At some point, though, technology evolved to change processes around communication and media. Access to unlimited, on-demand digital media has devalued the results of the creative processes used to make them. Social media platforms that allow anyone to publish anything, at any time, to the entire world has devalued the process of publishing. And it has removed quality controls that were essential to traditional publishing like research, fact checking, and corroborating evidence. The unlimited ability to communicate in tiny bursts with anyone at anytime has devalued our conversations. And the ability to always be connected to everything has devalued critical healthy activities like taking breaks, enjoying down time, and relaxing.

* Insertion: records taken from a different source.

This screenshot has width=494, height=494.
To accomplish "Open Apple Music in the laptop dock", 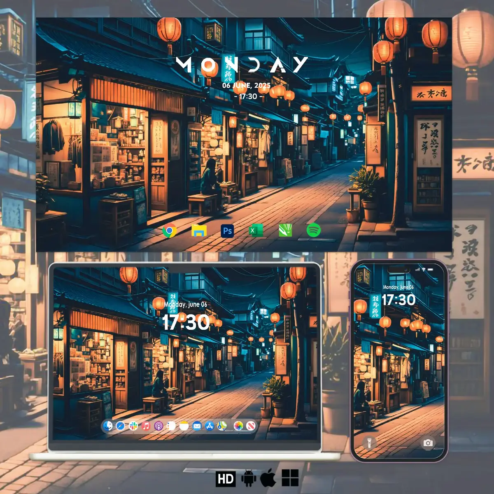I will (x=146, y=426).
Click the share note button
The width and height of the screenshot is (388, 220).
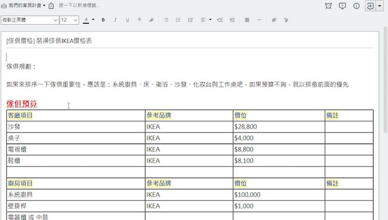(x=370, y=6)
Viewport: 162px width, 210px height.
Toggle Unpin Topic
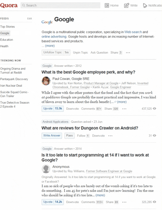click(81, 53)
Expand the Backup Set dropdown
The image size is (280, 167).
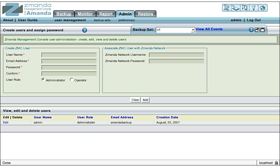[x=193, y=30]
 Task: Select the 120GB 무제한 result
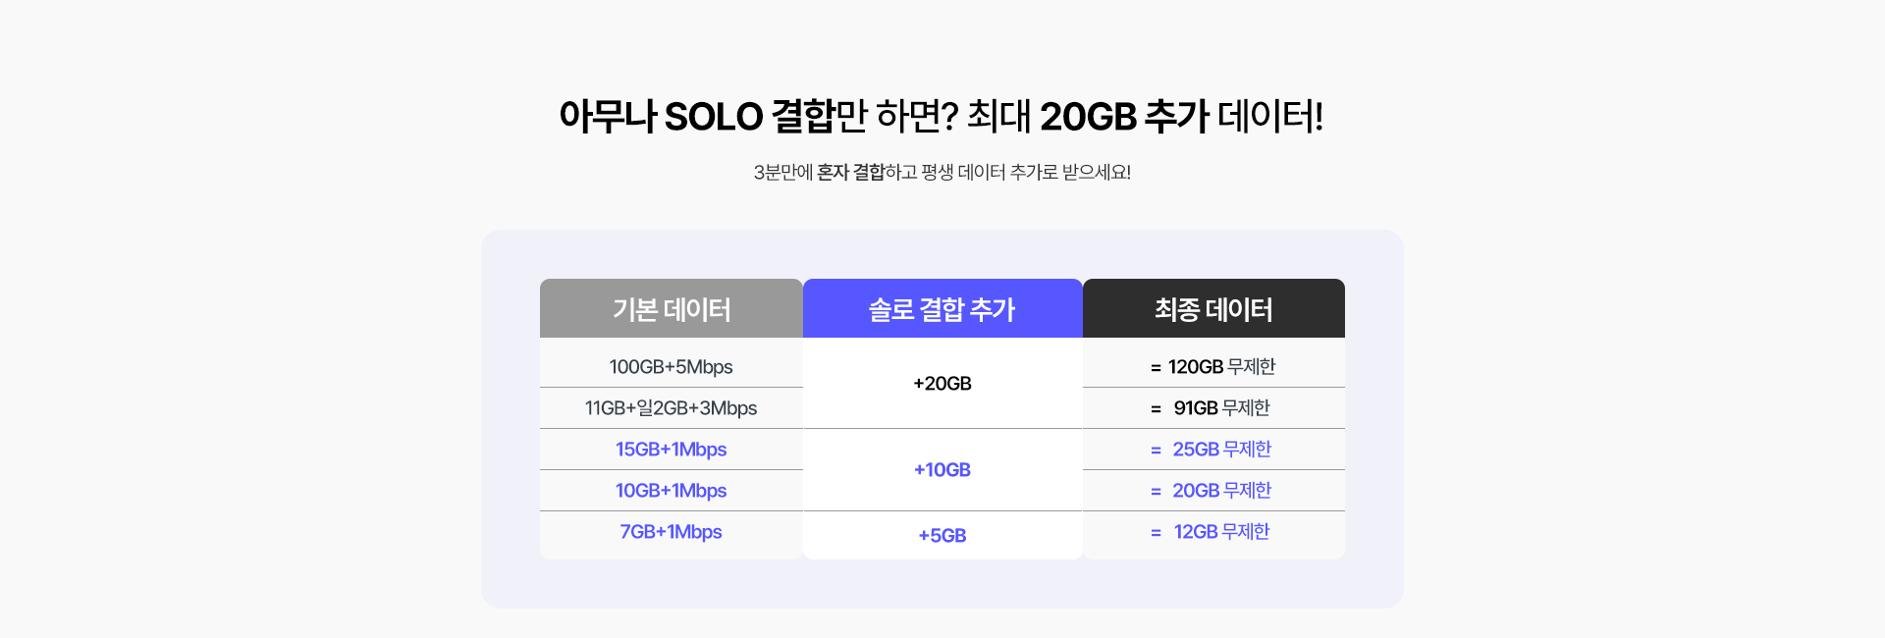pyautogui.click(x=1221, y=366)
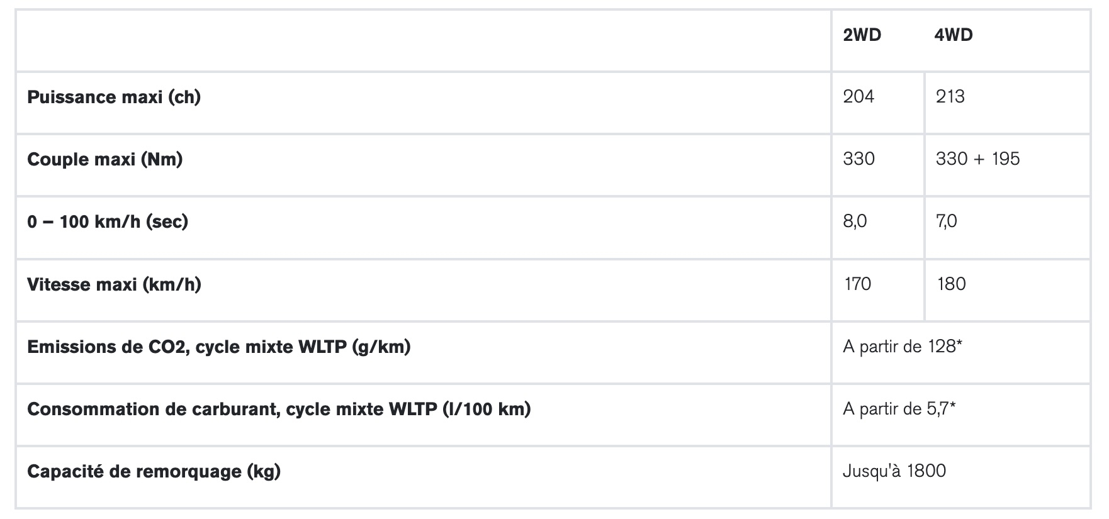Viewport: 1109px width, 519px height.
Task: Click the Jusqu'à 1800 towing value
Action: [x=894, y=471]
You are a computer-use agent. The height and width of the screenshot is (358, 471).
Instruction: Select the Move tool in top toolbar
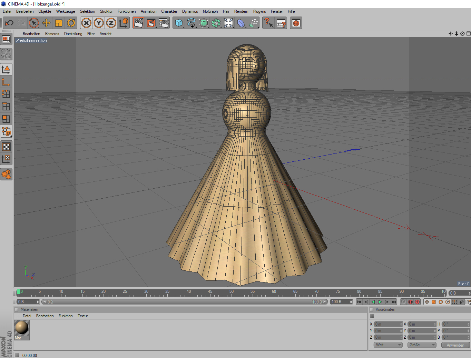click(x=46, y=23)
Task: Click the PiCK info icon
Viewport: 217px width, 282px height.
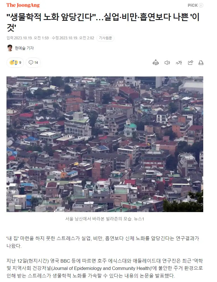Action: (201, 5)
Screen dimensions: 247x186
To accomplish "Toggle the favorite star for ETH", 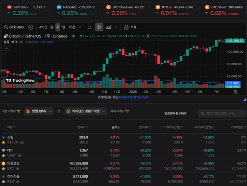I will coord(3,182).
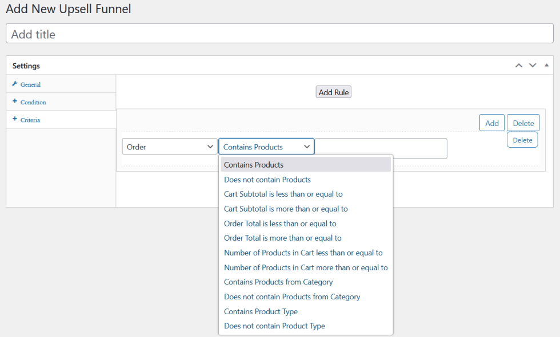
Task: Move Settings panel down with arrow icon
Action: point(533,66)
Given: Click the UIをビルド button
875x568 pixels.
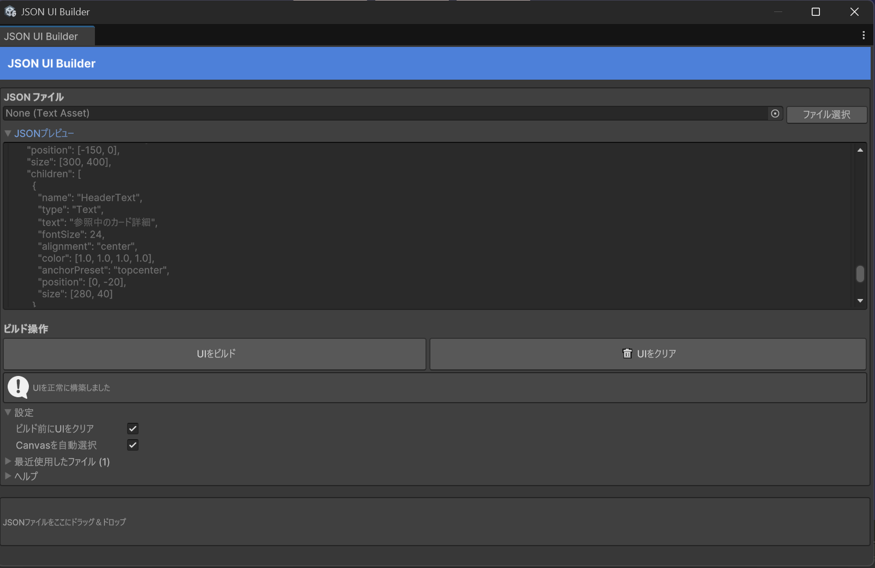Looking at the screenshot, I should coord(215,354).
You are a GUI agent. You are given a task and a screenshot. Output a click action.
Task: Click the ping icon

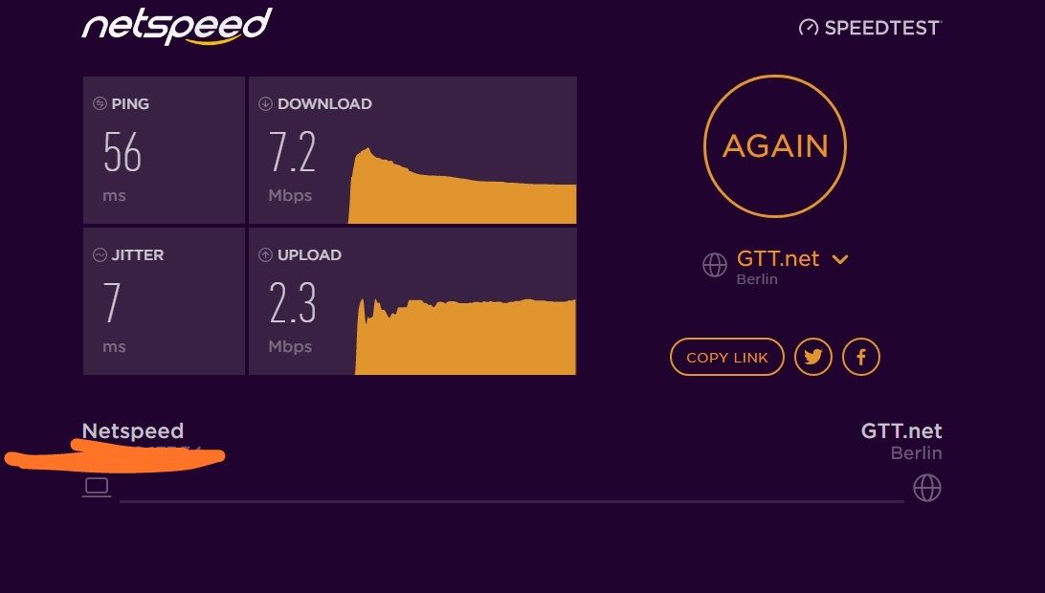tap(100, 103)
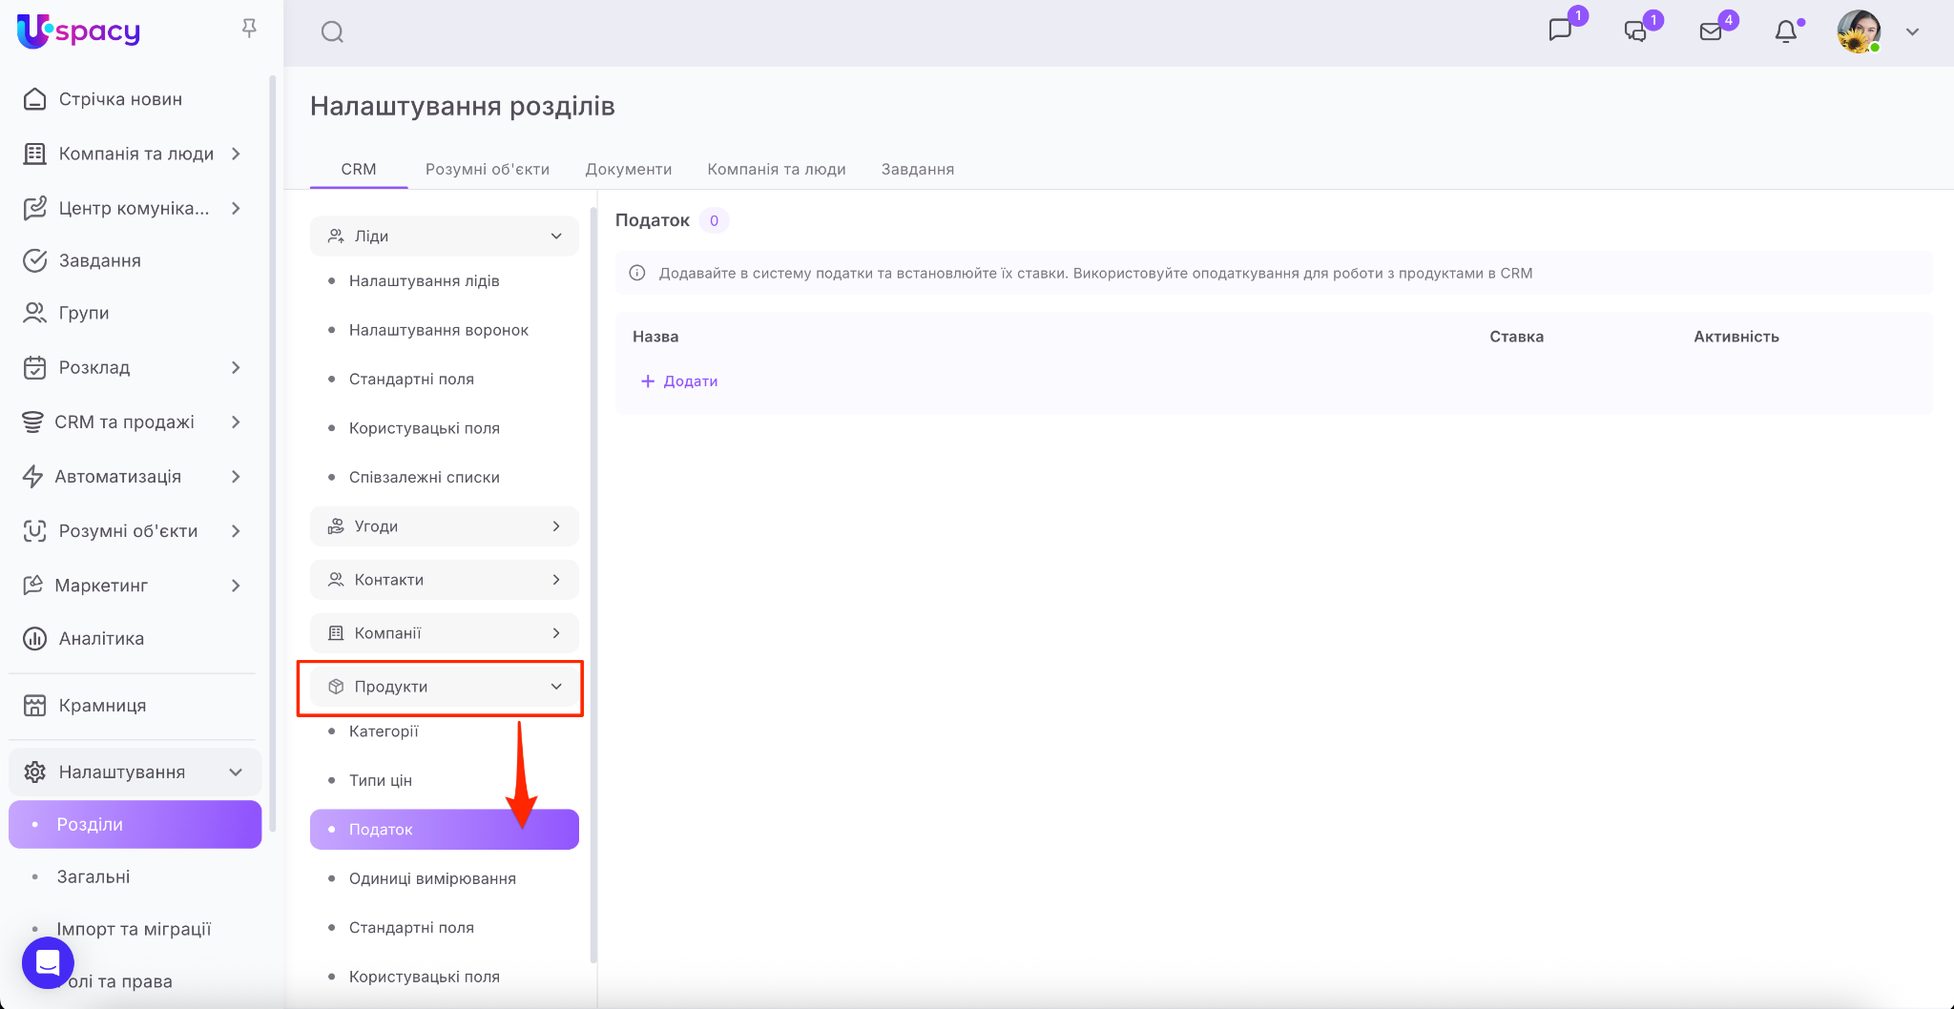Click the Uspacy logo
Screen dimensions: 1954x1009
click(79, 31)
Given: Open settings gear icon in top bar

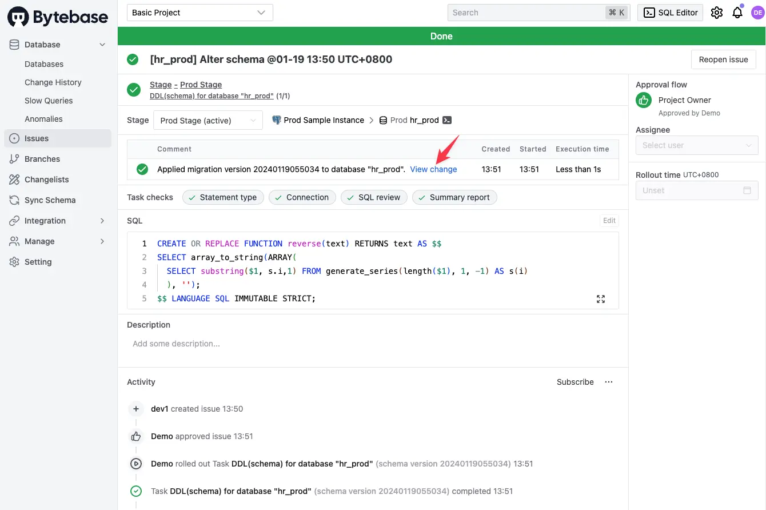Looking at the screenshot, I should point(716,13).
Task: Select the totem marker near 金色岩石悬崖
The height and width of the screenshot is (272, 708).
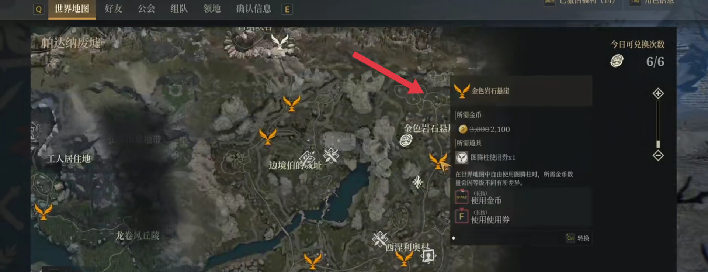Action: click(438, 162)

We crossed a threshold from doing the things we had always done in a faster and more efficient way, to always being on and always being connected with unlimited access to anything we want, anytime we want it. Technology has not just enhanced our behavior, technology has dramatically changed our behavior, and I feel that the consequences are overall more negative than positive.

Like the Amish, who inhabit much of the county where I live, and who avoid technology that has a negative effect on their community, I’m looking back at what I have consumed over the past 25 years and I’m recognizing what has negatively affected my own community, my own relationships, my own creativity, and my own well being. I have realized that my move away from social media is part of a bigger plan to move away from any technology that doesn’t serve me well. It’s a first step toward finding the right moment in the evolution of my personal technology use, reclaiming the aspects of technology that have served me well at that point, and eradicating the rest of it from my life.

I don’t have any intention of becoming Amish, but perhaps I am becoming Jamish. More to come on this new evolution, or de-evolution as it were.